- The Washington Times - Tuesday, June 26, 2001

ENGLEWOOD, Colo. Four newly consecrated Anglican bishops yesterday defended their decision to bolt the Episcopal Church, saying its liberal leadership has strayed too far from the teachings of the Bible.
"A church divided over the essentials of a faith cannot stand," said Bishop T.J. Johnston of Little Rock, Ark., at a press conference here. "What the Anglican Mission has done is given us covering to step out from under a faith that was deeply divided on the essentials of faith."
Bishop Johnston was one of four former Episcopalian clergy consecrated Sunday as bishops in the 20-month-old Anglican Mission of America, a conservative offshoot of the Episcopalian Church.
In a ceremony attended by more than 1,000 cheering well-wishers at the nondenominational Colorado Community Church, red-and-white robed archbishops from Africa and Malaysia presided over the historic ceremony.
The Anglican bishops said yesterday they had no intent of forming a new church, only to create the kind of "overlapping jurisdictions" that the Episcopalian Church has tolerated in the past. Even so, the rise of a traditional conservative alternative to the liberal Episcopal Church U.S.A. has already raised the specter of a formal schism.
Last week, Archbishop of Canterbury George Carey, leader of the Worldwide Anglican Movement, urged the archbishops to reconsider, calling the consecration of two Americans last year in Singapore "highly irregular and at worst simply schismatic."

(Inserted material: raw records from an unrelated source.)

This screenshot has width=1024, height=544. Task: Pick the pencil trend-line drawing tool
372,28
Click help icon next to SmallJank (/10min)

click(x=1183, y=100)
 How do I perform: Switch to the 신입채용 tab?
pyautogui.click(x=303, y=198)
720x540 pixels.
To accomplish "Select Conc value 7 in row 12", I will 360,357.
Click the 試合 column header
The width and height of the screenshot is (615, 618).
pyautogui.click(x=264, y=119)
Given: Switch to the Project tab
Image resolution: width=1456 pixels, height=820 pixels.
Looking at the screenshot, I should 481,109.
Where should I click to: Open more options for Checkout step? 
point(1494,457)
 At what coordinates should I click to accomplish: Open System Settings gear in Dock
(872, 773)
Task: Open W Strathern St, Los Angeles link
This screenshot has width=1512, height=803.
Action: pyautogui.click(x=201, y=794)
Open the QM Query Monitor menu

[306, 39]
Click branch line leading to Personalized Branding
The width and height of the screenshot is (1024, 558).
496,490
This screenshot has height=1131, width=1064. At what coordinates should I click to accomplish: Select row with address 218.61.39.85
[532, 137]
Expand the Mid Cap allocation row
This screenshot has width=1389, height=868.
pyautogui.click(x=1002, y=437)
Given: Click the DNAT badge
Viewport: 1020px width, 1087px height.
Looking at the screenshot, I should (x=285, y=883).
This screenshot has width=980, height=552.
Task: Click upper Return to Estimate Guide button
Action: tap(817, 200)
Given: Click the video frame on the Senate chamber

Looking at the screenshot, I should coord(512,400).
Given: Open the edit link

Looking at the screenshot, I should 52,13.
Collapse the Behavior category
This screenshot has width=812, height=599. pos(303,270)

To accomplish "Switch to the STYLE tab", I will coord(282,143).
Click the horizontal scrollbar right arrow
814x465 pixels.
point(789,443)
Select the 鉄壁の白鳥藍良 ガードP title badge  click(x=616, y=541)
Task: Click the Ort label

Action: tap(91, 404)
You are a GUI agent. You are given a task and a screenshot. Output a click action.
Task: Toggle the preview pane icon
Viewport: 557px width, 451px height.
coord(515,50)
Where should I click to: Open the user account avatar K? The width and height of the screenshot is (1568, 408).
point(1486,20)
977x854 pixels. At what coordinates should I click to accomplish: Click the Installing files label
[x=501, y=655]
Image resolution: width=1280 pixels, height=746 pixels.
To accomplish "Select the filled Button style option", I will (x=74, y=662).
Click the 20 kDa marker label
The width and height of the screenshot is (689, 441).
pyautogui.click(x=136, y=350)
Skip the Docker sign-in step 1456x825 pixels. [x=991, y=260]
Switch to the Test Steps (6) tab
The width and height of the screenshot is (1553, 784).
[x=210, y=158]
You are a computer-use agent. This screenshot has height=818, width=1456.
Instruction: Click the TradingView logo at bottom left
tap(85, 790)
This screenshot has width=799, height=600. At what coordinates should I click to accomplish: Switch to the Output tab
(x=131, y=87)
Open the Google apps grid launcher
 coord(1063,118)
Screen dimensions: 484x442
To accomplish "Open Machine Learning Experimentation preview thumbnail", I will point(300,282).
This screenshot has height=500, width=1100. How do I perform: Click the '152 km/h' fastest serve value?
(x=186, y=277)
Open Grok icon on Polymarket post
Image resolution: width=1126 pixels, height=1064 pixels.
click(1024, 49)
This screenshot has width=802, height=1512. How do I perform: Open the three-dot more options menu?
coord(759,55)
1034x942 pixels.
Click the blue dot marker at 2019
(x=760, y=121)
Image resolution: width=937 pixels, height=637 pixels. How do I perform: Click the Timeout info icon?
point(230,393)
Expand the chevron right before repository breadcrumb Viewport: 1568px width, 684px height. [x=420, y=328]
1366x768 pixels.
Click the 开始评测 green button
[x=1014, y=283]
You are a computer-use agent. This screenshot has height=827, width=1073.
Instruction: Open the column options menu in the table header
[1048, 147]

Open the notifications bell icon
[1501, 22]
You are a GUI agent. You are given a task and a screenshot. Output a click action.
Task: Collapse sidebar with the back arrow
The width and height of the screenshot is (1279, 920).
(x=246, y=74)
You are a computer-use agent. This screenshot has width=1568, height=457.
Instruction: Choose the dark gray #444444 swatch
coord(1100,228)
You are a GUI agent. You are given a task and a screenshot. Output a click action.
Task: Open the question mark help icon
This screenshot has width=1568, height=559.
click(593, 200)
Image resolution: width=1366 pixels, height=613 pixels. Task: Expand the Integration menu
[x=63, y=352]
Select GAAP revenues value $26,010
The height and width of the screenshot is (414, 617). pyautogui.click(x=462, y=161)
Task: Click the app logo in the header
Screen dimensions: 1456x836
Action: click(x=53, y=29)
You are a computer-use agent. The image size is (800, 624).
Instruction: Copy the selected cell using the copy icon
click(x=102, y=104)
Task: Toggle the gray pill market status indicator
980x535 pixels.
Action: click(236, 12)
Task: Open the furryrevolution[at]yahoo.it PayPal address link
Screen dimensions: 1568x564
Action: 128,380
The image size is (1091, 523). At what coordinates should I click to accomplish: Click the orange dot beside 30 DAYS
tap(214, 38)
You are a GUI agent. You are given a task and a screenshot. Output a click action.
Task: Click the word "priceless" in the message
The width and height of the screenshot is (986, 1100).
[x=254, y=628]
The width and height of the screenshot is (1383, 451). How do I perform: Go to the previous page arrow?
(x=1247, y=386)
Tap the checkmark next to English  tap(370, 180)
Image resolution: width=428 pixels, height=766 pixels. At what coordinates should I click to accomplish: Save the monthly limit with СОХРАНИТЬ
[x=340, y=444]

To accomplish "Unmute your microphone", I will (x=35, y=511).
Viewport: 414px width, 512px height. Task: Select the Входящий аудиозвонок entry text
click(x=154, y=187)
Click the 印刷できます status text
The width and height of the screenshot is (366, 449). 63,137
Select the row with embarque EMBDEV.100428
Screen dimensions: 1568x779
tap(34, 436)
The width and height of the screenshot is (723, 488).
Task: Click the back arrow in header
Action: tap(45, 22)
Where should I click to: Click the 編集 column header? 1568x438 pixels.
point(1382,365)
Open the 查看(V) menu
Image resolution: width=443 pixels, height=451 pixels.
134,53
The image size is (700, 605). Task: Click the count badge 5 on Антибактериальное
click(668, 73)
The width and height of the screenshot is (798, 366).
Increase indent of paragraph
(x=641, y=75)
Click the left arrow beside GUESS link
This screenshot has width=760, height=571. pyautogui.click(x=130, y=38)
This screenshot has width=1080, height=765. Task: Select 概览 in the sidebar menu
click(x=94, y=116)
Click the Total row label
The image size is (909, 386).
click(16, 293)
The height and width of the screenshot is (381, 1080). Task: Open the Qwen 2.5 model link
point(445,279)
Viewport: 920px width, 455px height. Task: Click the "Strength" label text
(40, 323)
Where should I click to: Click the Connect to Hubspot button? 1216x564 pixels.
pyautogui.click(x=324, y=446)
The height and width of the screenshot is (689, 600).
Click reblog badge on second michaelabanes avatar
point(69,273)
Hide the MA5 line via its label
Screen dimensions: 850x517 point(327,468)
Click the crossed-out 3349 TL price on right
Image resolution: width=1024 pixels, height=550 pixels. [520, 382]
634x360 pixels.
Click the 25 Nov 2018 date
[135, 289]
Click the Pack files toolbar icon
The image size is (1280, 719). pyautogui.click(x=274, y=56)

"You are becoming perilously close to creating a new group of churches," said the archbishop.
But the breakaway Anglican bishops said they could no longer countenance the Episcopal Church's liberal interpretations of Scripture, most recently its pledge last summer to provide "support, encouragement and pastoral care" to homosexual relationships.
While the church's liberal stance on homosexuality has received the most attention, Anglican bishops said yesterday they were more concerned about the Episcopalian Church's willingness to entertain wide-ranging viewpoints on the truth of the Gospels and Jesus Christ. They pointed to statements made by the Most Rev. Richard Holloway, former leader of the Scottish Episcopal Church, who said in April that Jesus was an "extraordinary man" but not the son of God.
"And he has not been rebuked; he has not been challenged," said Bishop Thaddeus Barnum of Pawleys Island, S.C., one of the four newly consecrated Anglican bishops.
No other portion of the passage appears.